In-Context Learning Enhanced Credibility Transformer
This work addresses the need for better model learning and predictive performance in AI, particularly for handling new instances with unseen categorical features, though it appears incremental as it builds on an existing Credibility Transformer architecture.
The paper tackles the problem of improving predictive accuracy and generalization in Transformer models by introducing an in-context learning mechanism that augments the Credibility Transformer with a context batch of similar instances, resulting in enhanced CLS token representations and adaptation to similar risk patterns.
The starting point of our network architecture is the Credibility Transformer which extends the classical Transformer architecture by a credibility mechanism to improve model learning and predictive performance.
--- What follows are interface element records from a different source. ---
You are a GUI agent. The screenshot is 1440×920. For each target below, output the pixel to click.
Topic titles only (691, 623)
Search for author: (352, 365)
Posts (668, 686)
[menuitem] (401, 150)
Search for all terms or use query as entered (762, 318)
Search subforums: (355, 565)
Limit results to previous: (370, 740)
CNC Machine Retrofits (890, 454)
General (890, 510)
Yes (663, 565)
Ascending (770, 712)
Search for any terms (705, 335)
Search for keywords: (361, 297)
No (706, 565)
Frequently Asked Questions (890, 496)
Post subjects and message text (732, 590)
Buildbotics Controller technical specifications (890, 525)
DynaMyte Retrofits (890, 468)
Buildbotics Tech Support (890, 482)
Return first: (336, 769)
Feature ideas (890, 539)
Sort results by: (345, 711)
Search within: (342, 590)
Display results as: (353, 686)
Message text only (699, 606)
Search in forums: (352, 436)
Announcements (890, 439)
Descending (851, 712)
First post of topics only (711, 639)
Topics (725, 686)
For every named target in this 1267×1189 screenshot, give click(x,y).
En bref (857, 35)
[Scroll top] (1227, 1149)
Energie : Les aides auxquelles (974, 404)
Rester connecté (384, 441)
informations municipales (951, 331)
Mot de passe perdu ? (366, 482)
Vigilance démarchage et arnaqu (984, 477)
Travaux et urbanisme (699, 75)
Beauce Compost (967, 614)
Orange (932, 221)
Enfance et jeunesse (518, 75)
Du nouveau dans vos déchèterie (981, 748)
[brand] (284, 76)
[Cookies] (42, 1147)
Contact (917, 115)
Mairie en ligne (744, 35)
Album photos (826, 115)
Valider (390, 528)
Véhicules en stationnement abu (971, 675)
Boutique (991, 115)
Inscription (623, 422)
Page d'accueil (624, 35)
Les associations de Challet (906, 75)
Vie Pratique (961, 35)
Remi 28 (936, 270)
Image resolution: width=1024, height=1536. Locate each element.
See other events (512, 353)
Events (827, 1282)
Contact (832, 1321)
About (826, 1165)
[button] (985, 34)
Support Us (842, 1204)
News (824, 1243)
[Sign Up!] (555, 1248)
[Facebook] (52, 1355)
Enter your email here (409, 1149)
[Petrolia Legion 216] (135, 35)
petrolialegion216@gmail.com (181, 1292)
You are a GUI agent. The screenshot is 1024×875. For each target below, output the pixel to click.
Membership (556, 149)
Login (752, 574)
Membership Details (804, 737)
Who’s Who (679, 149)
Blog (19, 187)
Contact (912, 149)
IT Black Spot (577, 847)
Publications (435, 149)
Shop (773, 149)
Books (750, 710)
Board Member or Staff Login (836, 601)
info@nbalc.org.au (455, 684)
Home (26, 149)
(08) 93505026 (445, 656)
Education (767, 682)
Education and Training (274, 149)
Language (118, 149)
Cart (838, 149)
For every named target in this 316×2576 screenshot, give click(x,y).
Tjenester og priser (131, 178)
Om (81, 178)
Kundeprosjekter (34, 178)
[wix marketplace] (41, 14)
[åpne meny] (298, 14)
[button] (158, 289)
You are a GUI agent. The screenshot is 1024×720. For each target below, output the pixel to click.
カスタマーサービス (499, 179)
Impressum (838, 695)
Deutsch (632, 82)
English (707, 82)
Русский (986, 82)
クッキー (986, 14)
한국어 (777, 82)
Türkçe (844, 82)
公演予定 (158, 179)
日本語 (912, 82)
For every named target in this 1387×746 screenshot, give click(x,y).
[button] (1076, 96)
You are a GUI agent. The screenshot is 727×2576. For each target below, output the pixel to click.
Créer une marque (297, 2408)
This Credibility Transformer learns credibilitized CLS tokens that serve as learned representations of the original input features. In this paper we present a new paradigm that augments this architecture by an in-context learning mechanism, i.e., we increase the information set by a context batch consisting of similar instances. This allows the model to enhance the CLS token representations of the instances by additional in-context information and fine-tuning. We empirically verify that this in-context learning enhances predictive accuracy by adapting to similar risk patterns. Moreover, this in-context learning also allows the model to generalize to new instances which, e.g., have feature levels in the categorical covariates that have not been present when the model was trained -- for a relevant example, think of a new vehicle model which has just been developed by a car manufacturer.